A socially inept physics professor, named Erin Gilbert and played by Kristen Wiig, is up for tenure when a book she published years ago appears online. The book is a foray into the pseudoscience ghost hunting that could tank her chances of tenure. Her estranged co-writer Abby Yates, played by Melissa McCarthy, has restarted their old research and republished the tome online. Just as Erin finds Abby to ask her to take down the book, reports of increased ghost sightings appear across New York City. With some gear created by the wonderfully insane Jillian Holtzman, played by Kate McKinnon, the newly formed "Ghostbusters" join Patty Tolan, played by Leslie Jones, to search for the paranormal in the subway and across the city. It seems that someone has been trying to conjure increased ghost activity...
Overall the new Ghostbusters team works well together. Kate McKinnon's Holtzmann is a scene stealer, whose bizzaro behavior is part of a brilliant performance. As an example - at one point she perfectly lip syncs a song, only to misidentify what artist the song is by. Wiig and Jones are also very funny, bringing both nebbish and blue-collar sensibilities to the ensemble. Naturally, the uptight character played by Wiig catches most of the ghost slime onto her clothing - ectoplasm in the film's ghost vernacular. While McCarthy gets a few laughs, she doesn't quite pull of group's lead scientist, and her sitcom timing is occasionally grating. Rounding out the team is the hunky but dumber than a box of rocks secretary, played by Chris Hemsworth.
This film is truly a remake, and this film totally resets the lore of the Ghostbusters universe. Even so, there are plenty of nods to the originals, which made this viewer wish to watch those. Many of the living cast members from the 1984 original appear here, but in brand new roles.
The plot is familiar, but there are all new supernatural villains. The ghost special effects are amazing. They are just the right blend of spooky and cartoonish. It's the type of production the creators of the original could have only imagined 30 odd years ago. A gaggle of possessed parade balloons and fan favorite ghost Slimer are standouts.
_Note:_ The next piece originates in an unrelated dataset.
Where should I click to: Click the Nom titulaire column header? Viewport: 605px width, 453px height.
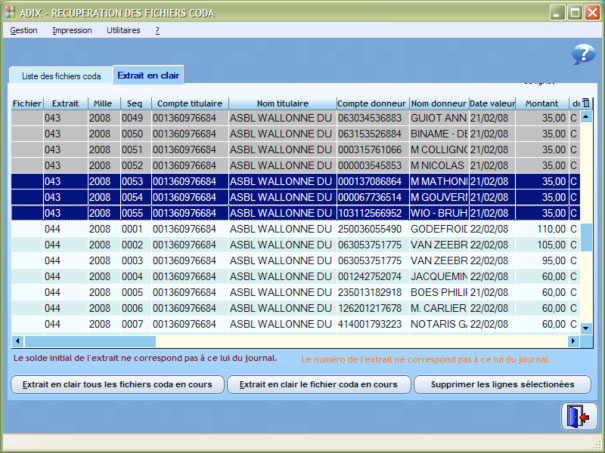point(281,103)
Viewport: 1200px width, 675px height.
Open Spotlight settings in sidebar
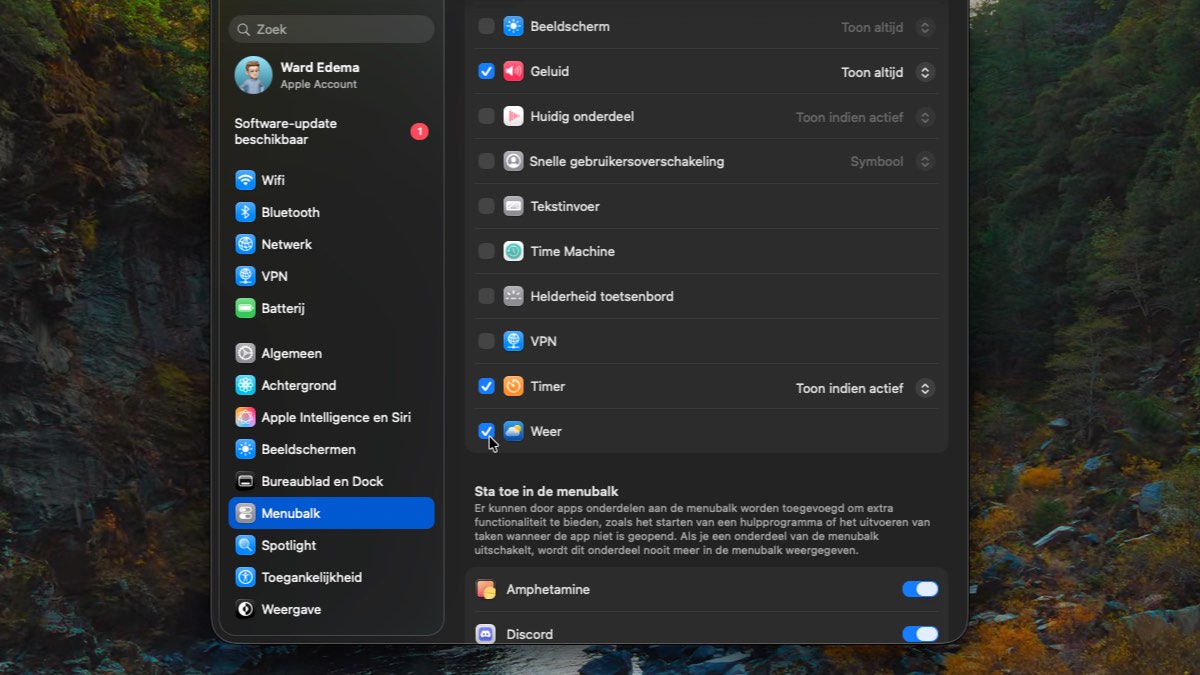pos(288,545)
There are some wonderfully brilliant one liners in this film that will get more laughs upon each viewing. There are also some incredibly loud duds, particularly in the first half of the film, that land like a bomb.
Is it the best remake ever? No. It's miles ahead of the Ninja Turtles films that arrived dead on arrival to theaters last month though. Supposedly Ghostbusters 2016 is the first of a series of interconnected Ghostbuster films, with each film following a different team of 'Busters . If next films are as solid as this one, bring them on (and bring one of the Ghostbusters teams to Detroit!).
Ghostbusters was directed by Paul Feig, who co-wrote the film with Katie Dippold.